Precision Drug for Fabry Disease Gains Approval in Argentina

According to a story from, the drug company Amicus Therapeutics recently announced that Argentina’s Agency of Medicines, Food, and Medical Devices (ANMAT) has granted approval for the drug migalastat (marketed as Galafold) as a treatment for Fabry disease patients that are sixteen years or older who have a suitable mutation. This approval will make the drug the only orally available precision therapy for Fabry disease in the country.

About Fabry Disease

Fabry disease is a rare genetic disorder that primarily affects the heart, skin, and kidneys. As a lysosomal storage disease, it is characterized by a deficiency in the enzyme responsible for processing sphingolipids, which accumulate in the body as a result. The disorder is caused by mutations of the GLA gene. Symptoms include pain (which can affect the extremities, the entire body, or the digestive tract), kidney dysfunction, abnormalities of the heart valve and heart rhythms, fatigue, inability to sweat, and angiokeratomas (small red dots that appear on the skin). Treatments include enzyme replacement therapy, treatments to address organ specific problems, and Galafold. Galafold is effective in roughly 50 percent of patients, and only works for patients with certain types of mutations. Enzyme replacement therapy can help partially halt or reverse disease progression. To learn more about Fabry disease, click here.

Making History

Amicus has made plans to work through a local partner in the country, called Pint Pharma, in order to fulfill the remaining launch requirements for the drug in the next few months. This is the first Latin American country that has approved Galafold. Argentina is known to have at least 400 patients with Fabry disease in the country.
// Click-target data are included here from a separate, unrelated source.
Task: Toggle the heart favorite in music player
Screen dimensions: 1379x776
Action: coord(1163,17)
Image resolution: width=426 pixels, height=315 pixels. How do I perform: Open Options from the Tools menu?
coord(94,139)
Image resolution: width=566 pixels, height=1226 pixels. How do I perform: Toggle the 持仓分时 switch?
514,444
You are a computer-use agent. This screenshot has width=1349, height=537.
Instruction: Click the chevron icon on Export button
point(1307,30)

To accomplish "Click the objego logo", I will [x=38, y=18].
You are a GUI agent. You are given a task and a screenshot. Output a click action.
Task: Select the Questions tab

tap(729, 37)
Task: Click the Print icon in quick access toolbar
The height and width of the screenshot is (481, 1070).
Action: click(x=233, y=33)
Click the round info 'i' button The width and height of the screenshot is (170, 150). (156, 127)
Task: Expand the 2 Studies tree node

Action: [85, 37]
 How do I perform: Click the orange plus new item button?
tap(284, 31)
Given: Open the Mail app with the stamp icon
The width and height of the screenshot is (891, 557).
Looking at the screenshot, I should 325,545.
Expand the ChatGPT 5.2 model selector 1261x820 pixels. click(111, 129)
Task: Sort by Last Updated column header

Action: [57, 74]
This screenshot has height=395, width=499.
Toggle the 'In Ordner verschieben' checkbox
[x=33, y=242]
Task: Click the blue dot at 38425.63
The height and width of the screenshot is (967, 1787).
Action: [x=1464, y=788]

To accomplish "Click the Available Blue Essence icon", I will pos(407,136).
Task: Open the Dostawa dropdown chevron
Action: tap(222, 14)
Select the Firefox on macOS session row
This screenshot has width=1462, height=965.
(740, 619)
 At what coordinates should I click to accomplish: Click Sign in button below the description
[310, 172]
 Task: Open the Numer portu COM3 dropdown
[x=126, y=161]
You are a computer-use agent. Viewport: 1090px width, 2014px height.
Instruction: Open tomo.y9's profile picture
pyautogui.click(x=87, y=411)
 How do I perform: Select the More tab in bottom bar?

The drug is capable of acting on over 350 distinct mutations affecting the GLA gene per the Argentinean label for Galafold. The medication works by stabilizing the dysfunction of the affected enzyme which allows it to enter the lysosome, a cellular organelle that plays a critical role in the processing of sphingolipids.

Argentinean Fabry disease patients will now have access to one of the most effective treatments for their disease that is currently available anywhere in the world.